[MATERIAL FOR THIS EXERCISE]
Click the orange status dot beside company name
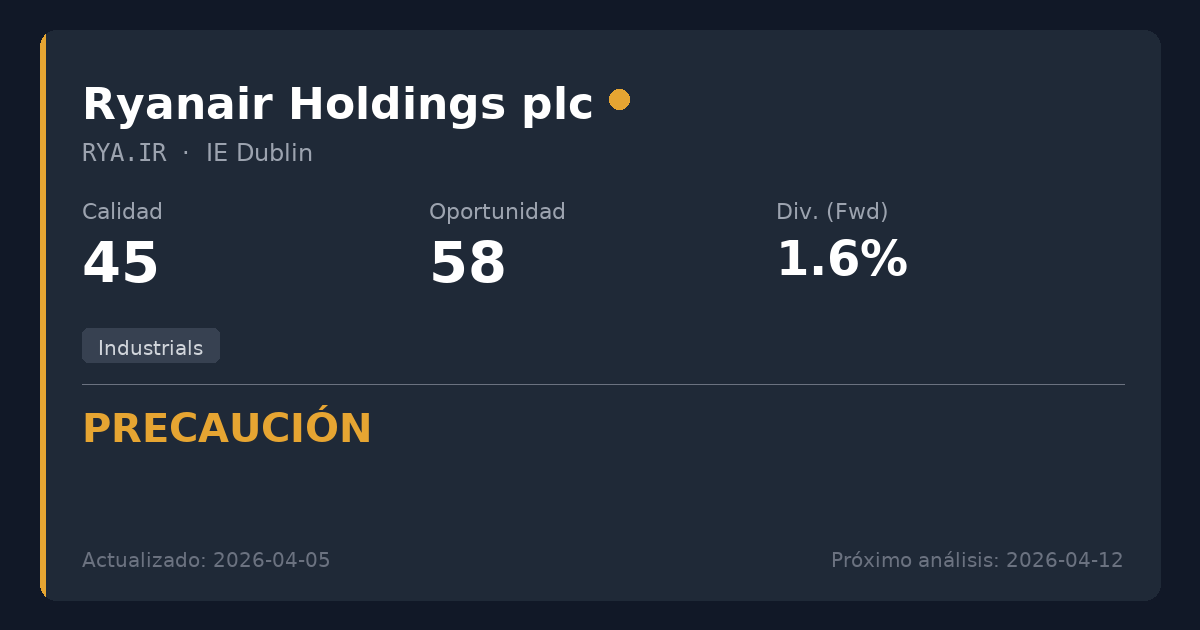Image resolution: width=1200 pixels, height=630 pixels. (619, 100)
...
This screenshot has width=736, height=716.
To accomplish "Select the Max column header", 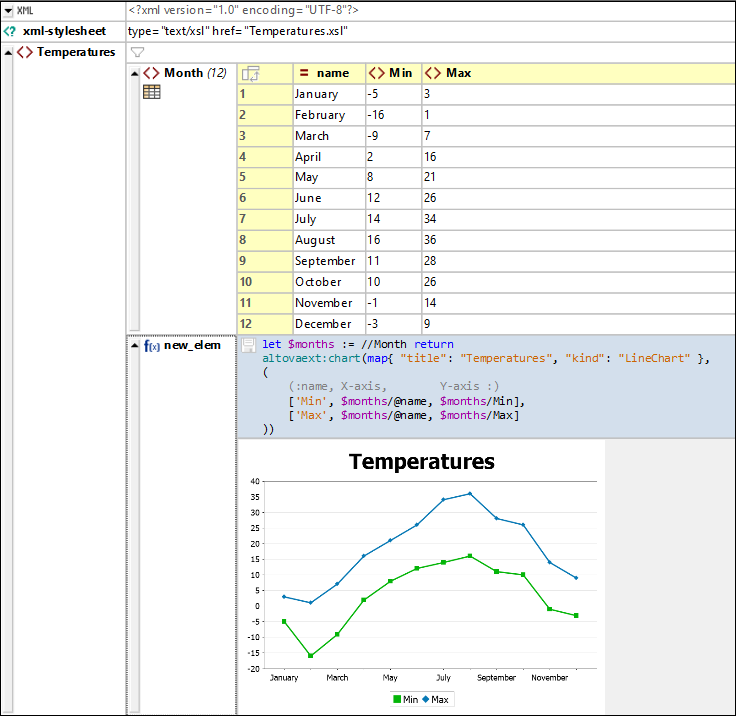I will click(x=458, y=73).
---
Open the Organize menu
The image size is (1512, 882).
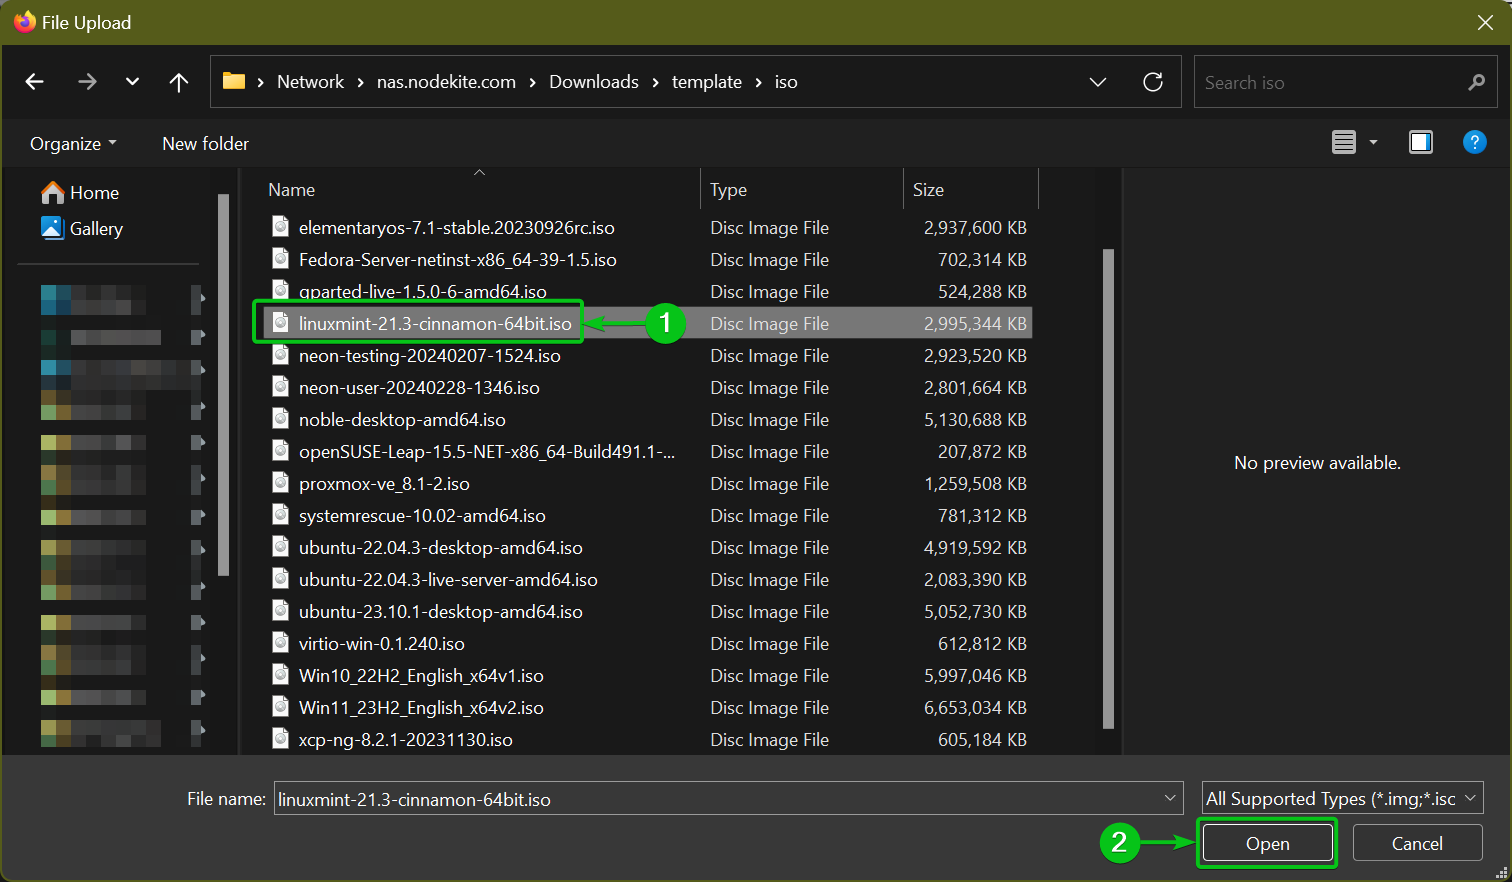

[EXERCISE AIM] Output the data from the line with "Click the orange" up to and including the line with "Image resolution: width=1200" as a Markdown table with the columns Row and Line, numbering each row and skipping blank lines. Leave the pictures out of the table.

[ANSWER FOR THIS EXERCISE]
| Row | Line |
|---|---|
| 1 | Click the orange status dot beside company name |
| 2 | Image resolution: width=1200 pixels, height=630 pixels. (619, 100) |